The study of DNA repair is not new. For years scientists have recognized the importance of this process in maintaining the integrity of our genes. For example, when DNA strands that have become separated are not rejoined, the resulting damage can lead to the uncontrolled cell growth that characterizes cancer. In recent years, researchers at other institutions began elucidating the biology of DNA ligases -- the enzymes that rejoin, or "ligate," the separated ends of two DNA strands.

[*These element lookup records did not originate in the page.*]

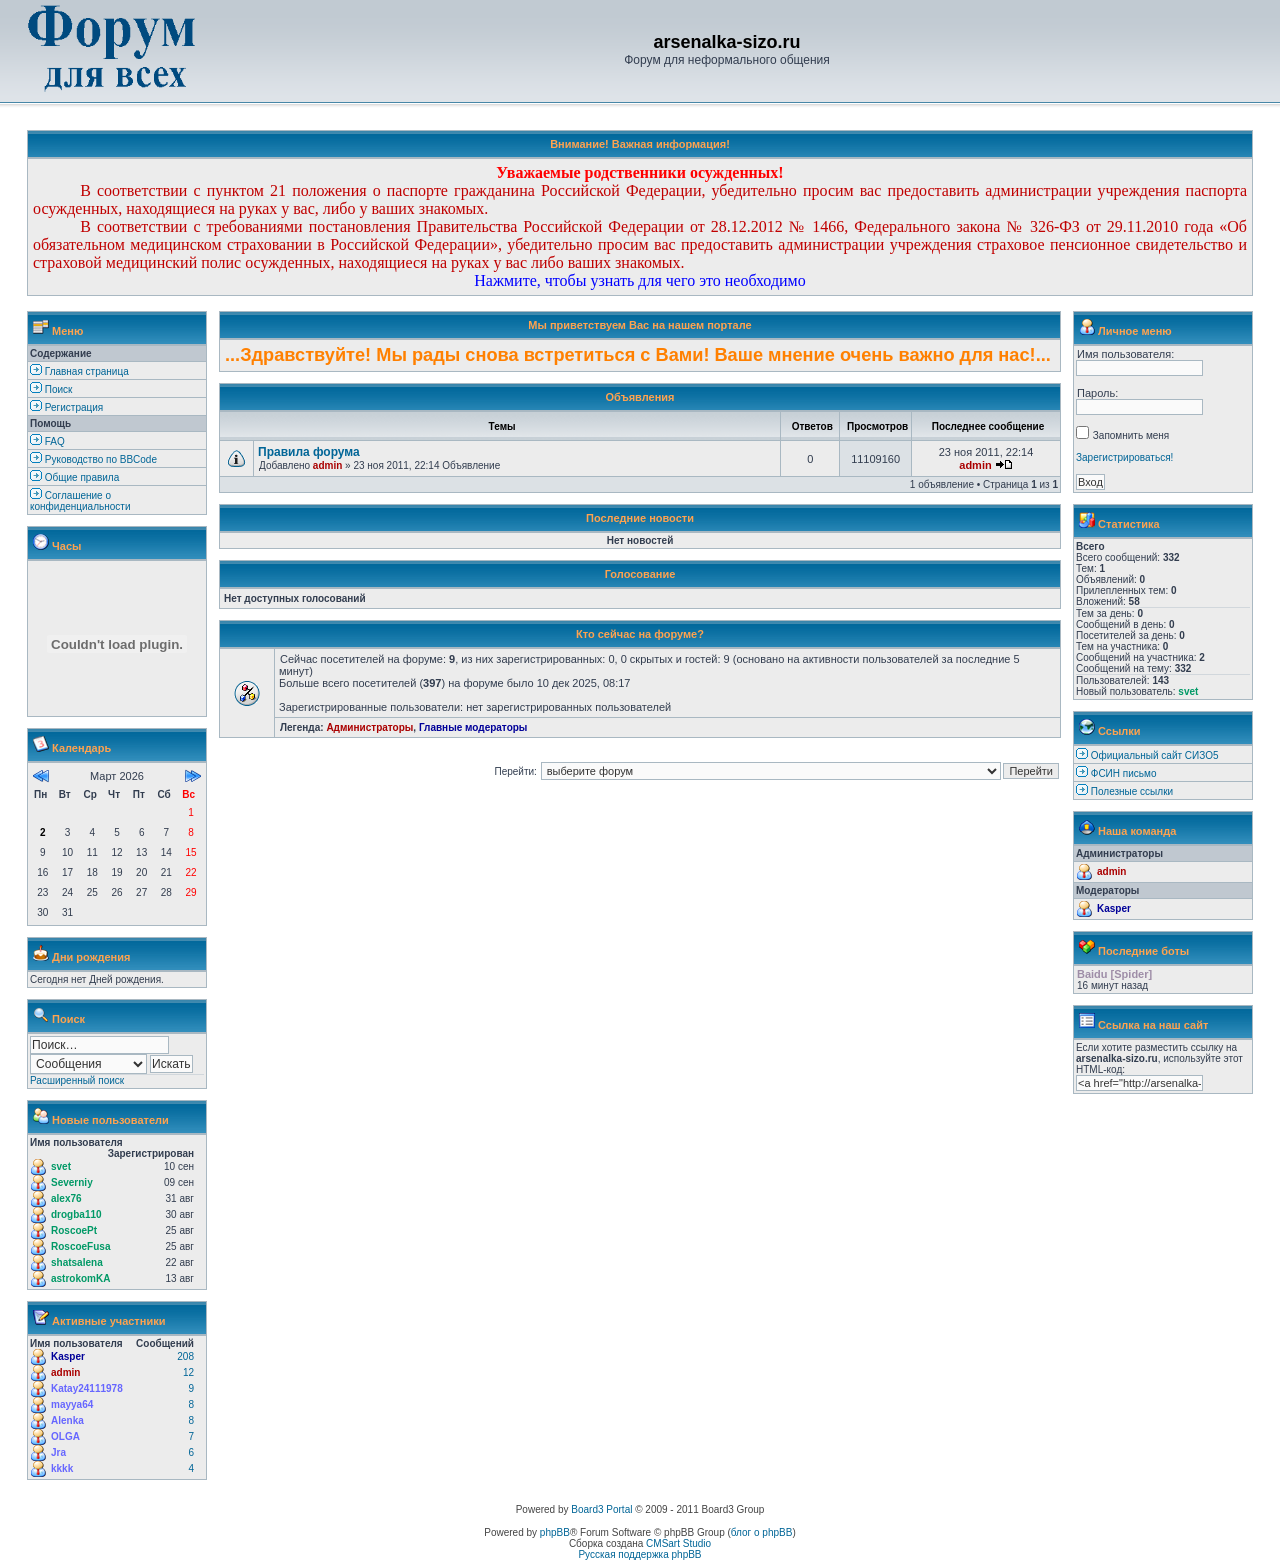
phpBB (555, 1532)
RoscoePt (74, 1230)
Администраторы (369, 727)
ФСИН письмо (1124, 773)
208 (185, 1356)
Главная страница (79, 371)
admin (65, 1372)
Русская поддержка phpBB (639, 1554)
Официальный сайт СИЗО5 (1155, 755)
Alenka (67, 1420)
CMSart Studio (678, 1543)
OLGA (65, 1436)
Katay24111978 (87, 1388)
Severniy (72, 1182)
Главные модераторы (473, 727)
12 (188, 1372)
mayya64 (72, 1404)
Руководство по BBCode (93, 459)
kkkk (62, 1468)
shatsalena (77, 1262)
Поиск (51, 389)
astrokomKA (80, 1278)
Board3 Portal (601, 1509)
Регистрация (66, 407)
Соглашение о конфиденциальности (80, 501)
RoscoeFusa (80, 1246)
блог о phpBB (762, 1532)
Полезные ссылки (1132, 791)
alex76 (66, 1198)
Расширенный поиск (77, 1080)
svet (61, 1166)
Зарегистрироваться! (1124, 457)
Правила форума (309, 452)
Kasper (68, 1356)
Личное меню (1135, 331)
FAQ (47, 441)
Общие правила (74, 477)
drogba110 (76, 1214)
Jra (58, 1452)
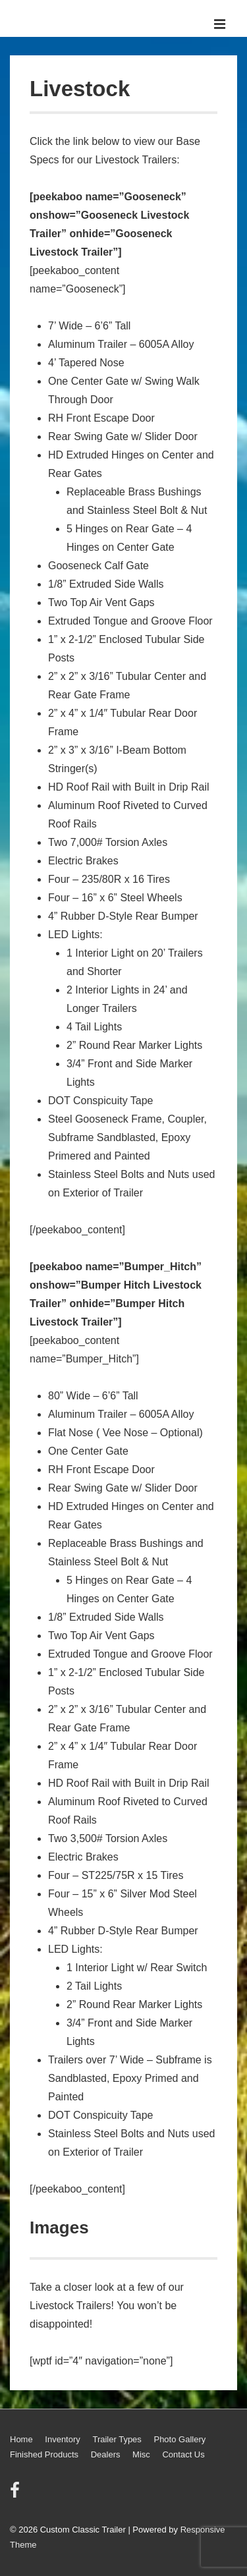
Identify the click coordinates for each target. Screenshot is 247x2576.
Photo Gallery (179, 2439)
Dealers (106, 2454)
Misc (141, 2454)
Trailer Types (116, 2439)
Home (21, 2439)
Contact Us (183, 2454)
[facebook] (16, 2495)
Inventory (62, 2439)
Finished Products (44, 2454)
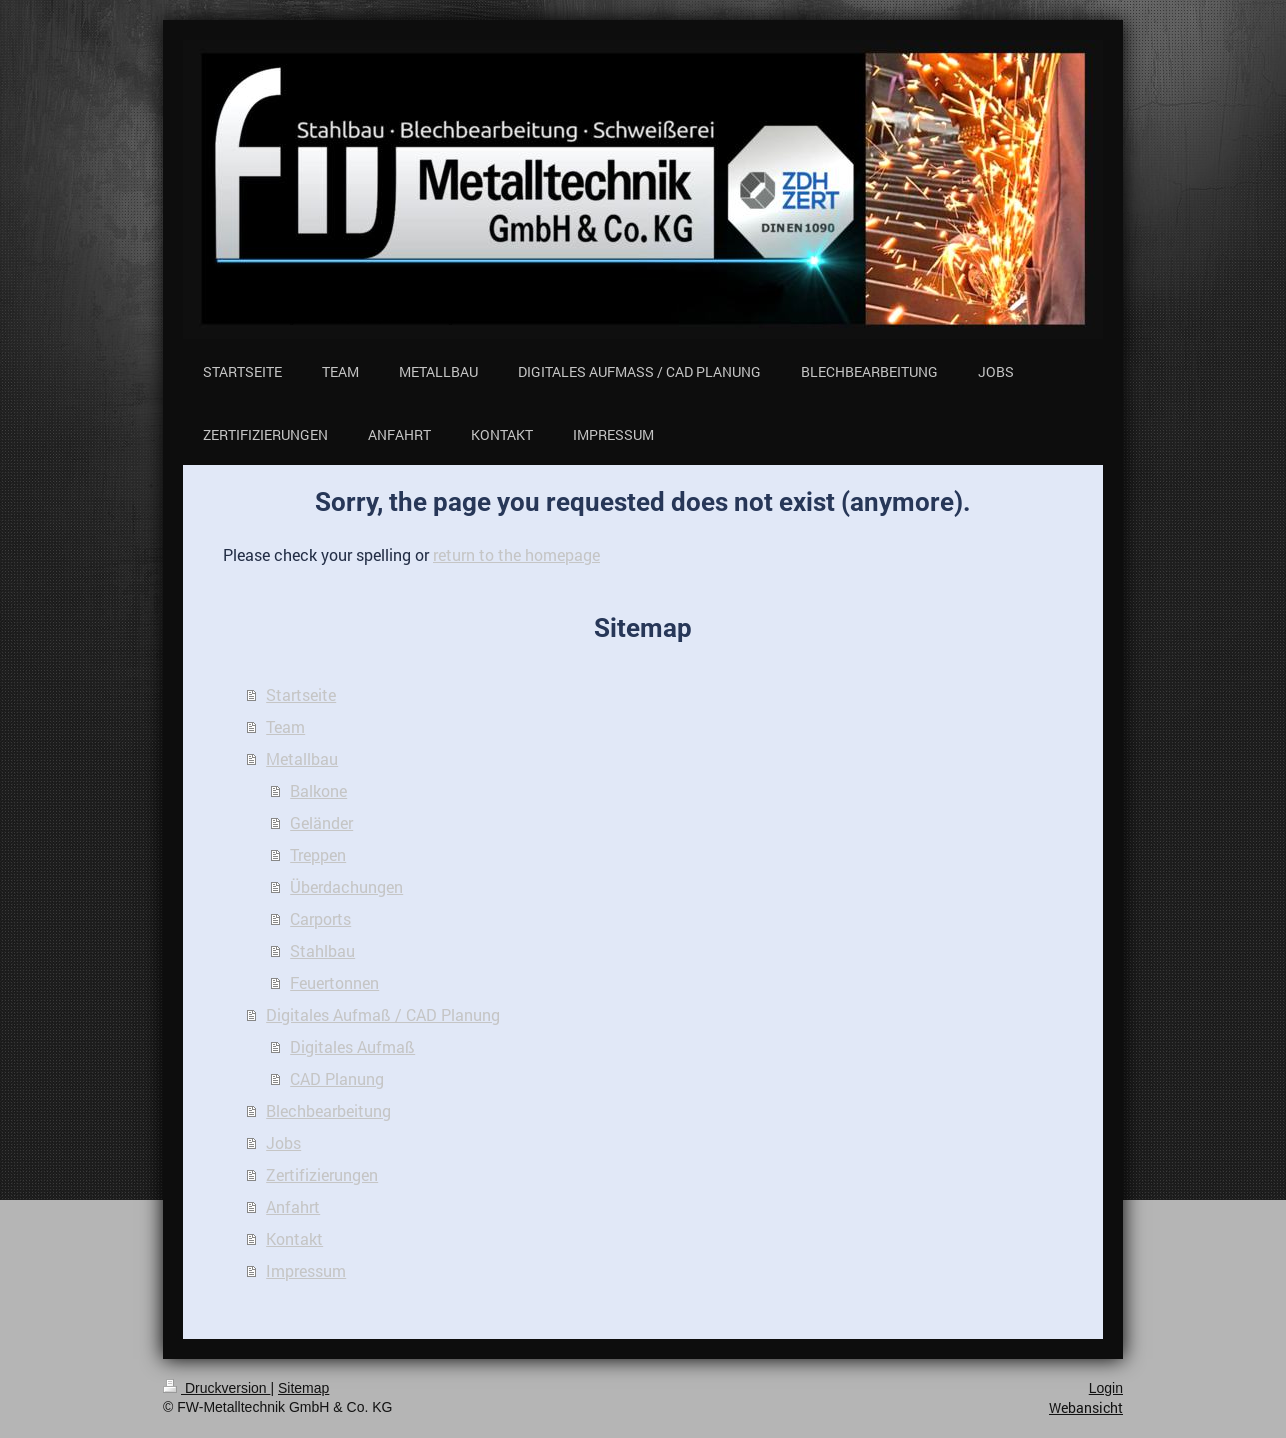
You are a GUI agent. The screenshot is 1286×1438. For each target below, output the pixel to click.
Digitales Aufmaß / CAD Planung (383, 1014)
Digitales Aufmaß (352, 1046)
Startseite (301, 694)
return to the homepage (516, 554)
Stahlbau (322, 950)
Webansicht (1086, 1407)
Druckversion (216, 1388)
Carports (320, 918)
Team (285, 726)
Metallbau (302, 758)
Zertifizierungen (322, 1174)
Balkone (318, 790)
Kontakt (294, 1238)
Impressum (306, 1270)
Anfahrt (293, 1206)
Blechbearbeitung (328, 1110)
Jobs (283, 1142)
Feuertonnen (334, 982)
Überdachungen (346, 886)
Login (1106, 1388)
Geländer (321, 822)
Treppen (318, 854)
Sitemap (303, 1388)
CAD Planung (337, 1078)
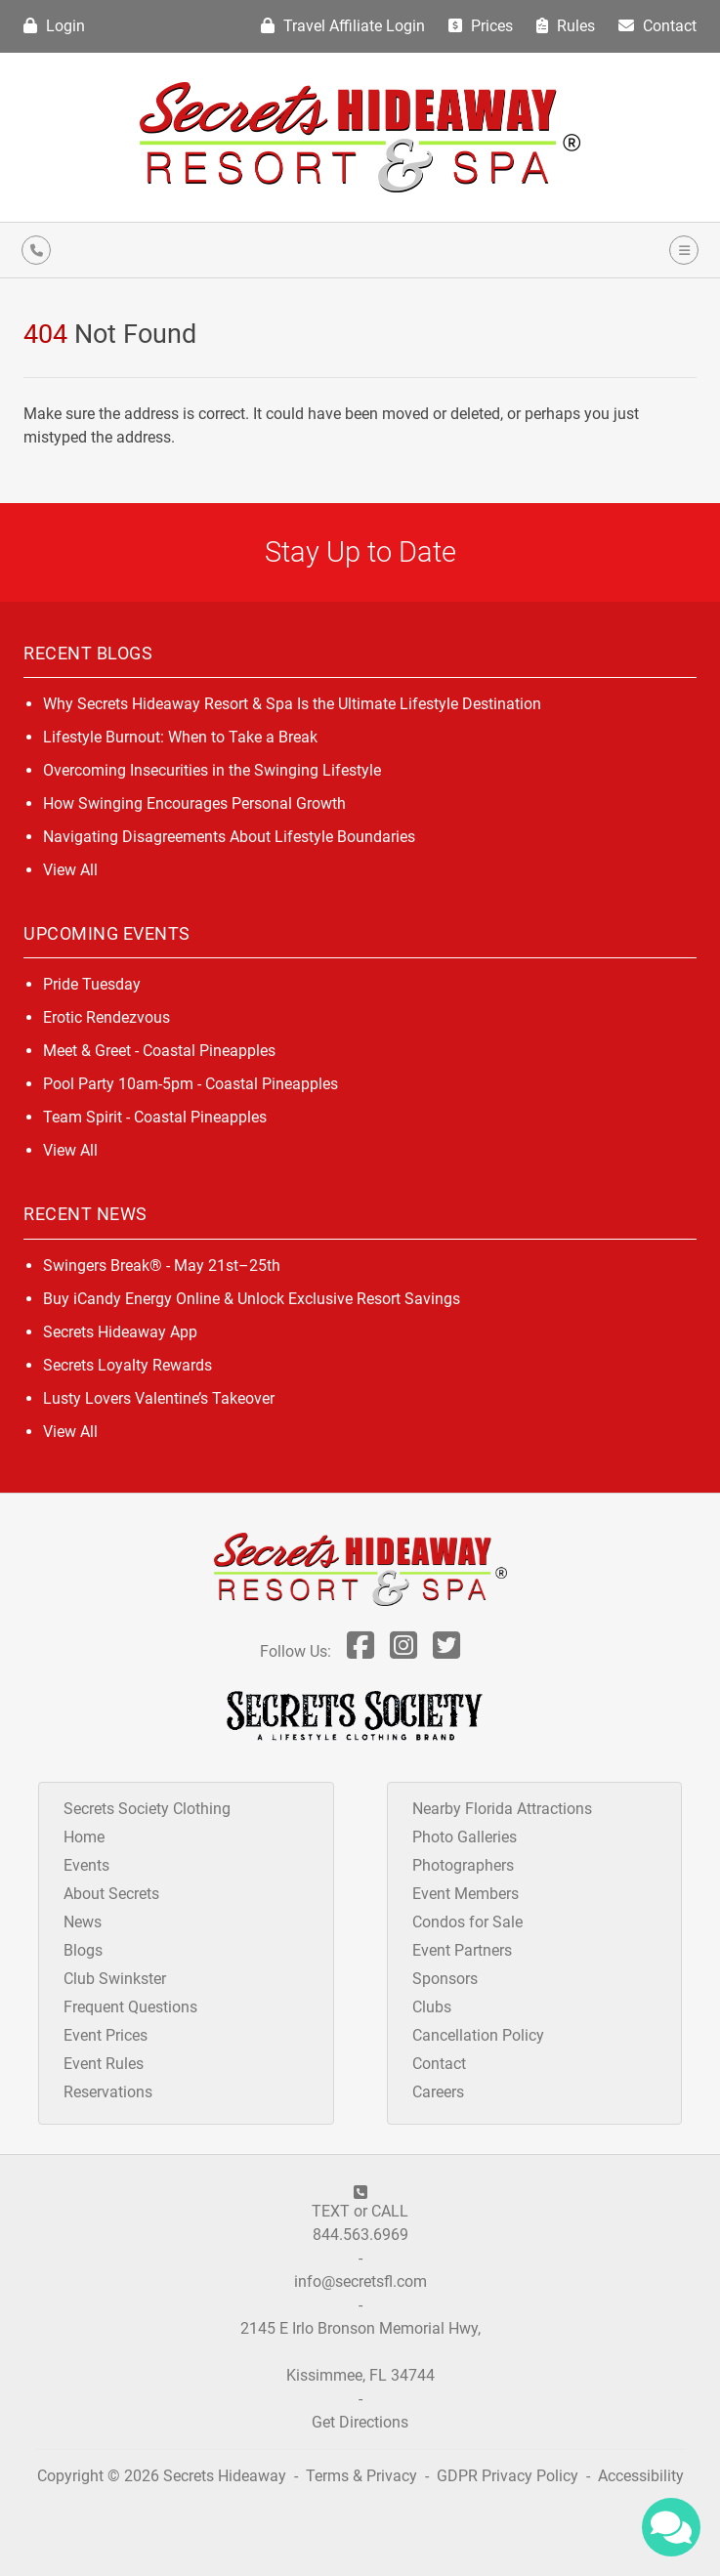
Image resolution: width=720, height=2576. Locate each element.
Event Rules (104, 2063)
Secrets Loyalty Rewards (127, 1365)
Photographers (463, 1865)
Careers (438, 2092)
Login (54, 26)
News (83, 1922)
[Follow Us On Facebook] (360, 1651)
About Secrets (111, 1893)
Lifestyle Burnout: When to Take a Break (180, 737)
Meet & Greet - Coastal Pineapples (159, 1050)
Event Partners (462, 1950)
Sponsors (445, 1978)
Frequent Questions (130, 2007)
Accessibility (641, 2476)
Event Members (465, 1893)
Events (86, 1865)
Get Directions (360, 2422)
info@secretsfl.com (360, 2281)
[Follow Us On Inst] (403, 1651)
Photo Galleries (464, 1837)
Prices (480, 26)
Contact (657, 26)
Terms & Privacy (361, 2476)
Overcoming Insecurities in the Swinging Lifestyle (212, 770)
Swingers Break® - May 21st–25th (161, 1265)
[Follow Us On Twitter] (446, 1651)
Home (84, 1837)
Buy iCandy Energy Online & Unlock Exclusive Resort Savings (251, 1298)
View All (70, 870)
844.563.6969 (360, 2234)
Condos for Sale (467, 1922)
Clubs (431, 2007)
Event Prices (106, 2035)
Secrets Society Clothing (147, 1808)
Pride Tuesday (92, 984)
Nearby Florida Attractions (502, 1808)
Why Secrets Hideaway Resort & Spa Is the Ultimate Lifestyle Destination (292, 704)
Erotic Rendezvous (106, 1017)
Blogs (83, 1950)
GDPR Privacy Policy (509, 2476)
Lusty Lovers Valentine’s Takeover (159, 1398)
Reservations (108, 2092)
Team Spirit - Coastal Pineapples (155, 1117)
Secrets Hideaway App (120, 1332)
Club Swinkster (115, 1978)
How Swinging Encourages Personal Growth (194, 803)
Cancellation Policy (478, 2035)
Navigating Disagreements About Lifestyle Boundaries (229, 836)
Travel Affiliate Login (343, 26)
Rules (565, 26)
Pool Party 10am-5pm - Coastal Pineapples (190, 1084)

Less is known, however, about the structure and mechanism of action of RNA ligases. Dr. Shuman has been a leader in exploring the enzymes that modify RNA, and he has collaborated for several years with Dr. Lima in analyzing their structures and mechanisms. While working in the Shuman and Lima labs, Mr. Nandakumar had been studying how the Rnl2 enzyme works. In an effort to better visualize what this ligase looks like in action, he performed x-ray crystallography studies to generate images of the enzyme at work. (X-ray crystallography is a technique in which the three-dimensional structure of molecules is determined by means of diffraction patterns that are produced when a beam of x-rays is directed at crystals of a molecule.)
What the scientists produced were detailed three-dimensional images demonstrating how Rnl2 prompts the release of phosphate groups from ATP (an energy source for the repair reaction) and how Rnl2 then recognizes a "nick" in a broken RNA strand and seals the broken ends back together.
It is the first time that anyone has shown how a ligase of any type is involved in all three steps of such a critical process. "We found that this process itself is very subtle and that the geometric changes that occur are actually quite subtle too," said Dr. Lima. "We didn't expect it to be so simple and yet so elegant."